| YOUR ASSIGNMENT |
Copy word for word the lines running from the one containing "You are a GUI" through the one containing "Task: Click on", both included.

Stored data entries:
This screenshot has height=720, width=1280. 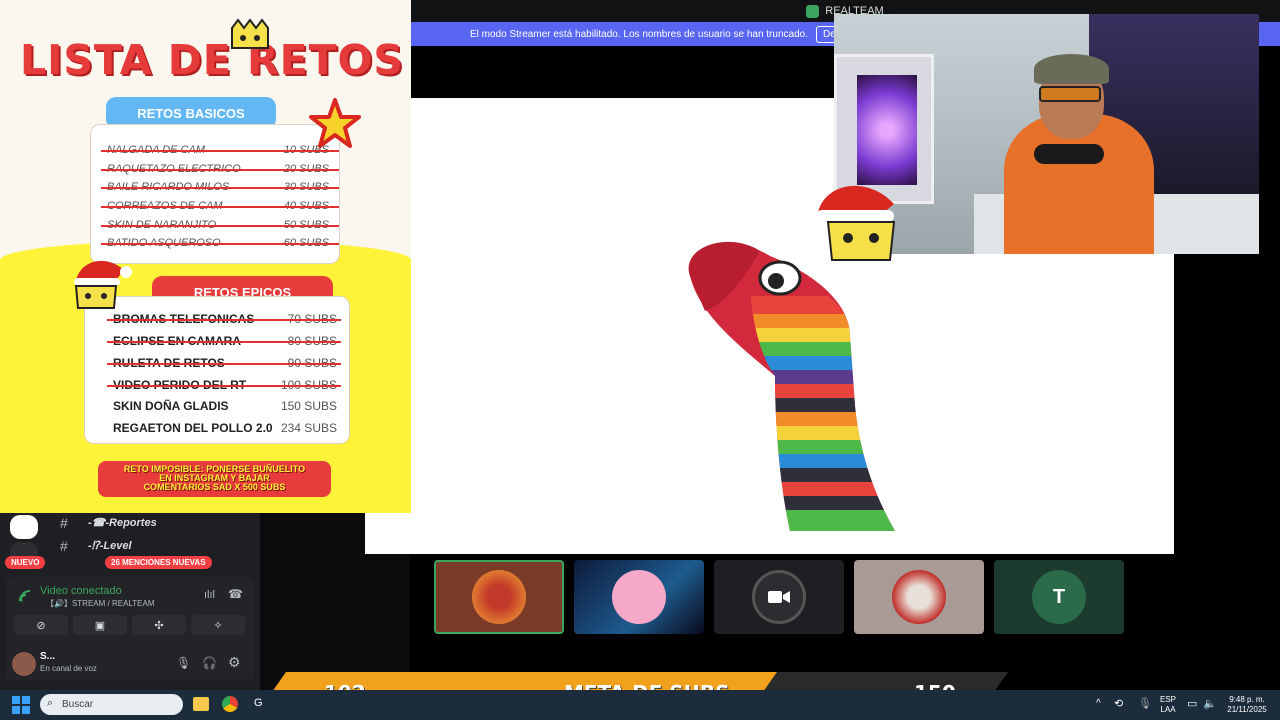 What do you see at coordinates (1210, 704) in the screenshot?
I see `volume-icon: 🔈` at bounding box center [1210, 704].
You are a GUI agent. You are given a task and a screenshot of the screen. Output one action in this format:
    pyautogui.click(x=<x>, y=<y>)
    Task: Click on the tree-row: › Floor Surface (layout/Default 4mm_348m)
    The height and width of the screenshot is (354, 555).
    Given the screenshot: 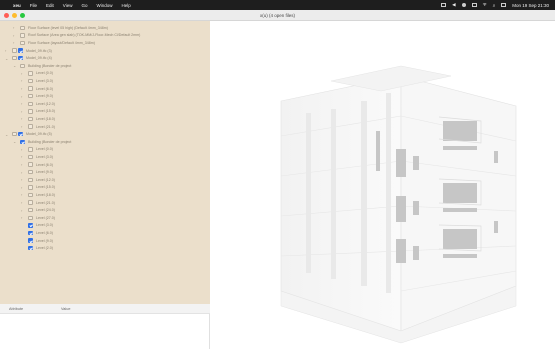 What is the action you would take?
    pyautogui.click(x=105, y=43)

| ANSWER TO THE EXERCISE |
You are a GUI agent. You are given a task and a screenshot of the screen. Output one action in this format:
    pyautogui.click(x=<x>, y=<y>)
    Task: Click on the tree-row: › Floor Surface (layout/Default 4mm_348m)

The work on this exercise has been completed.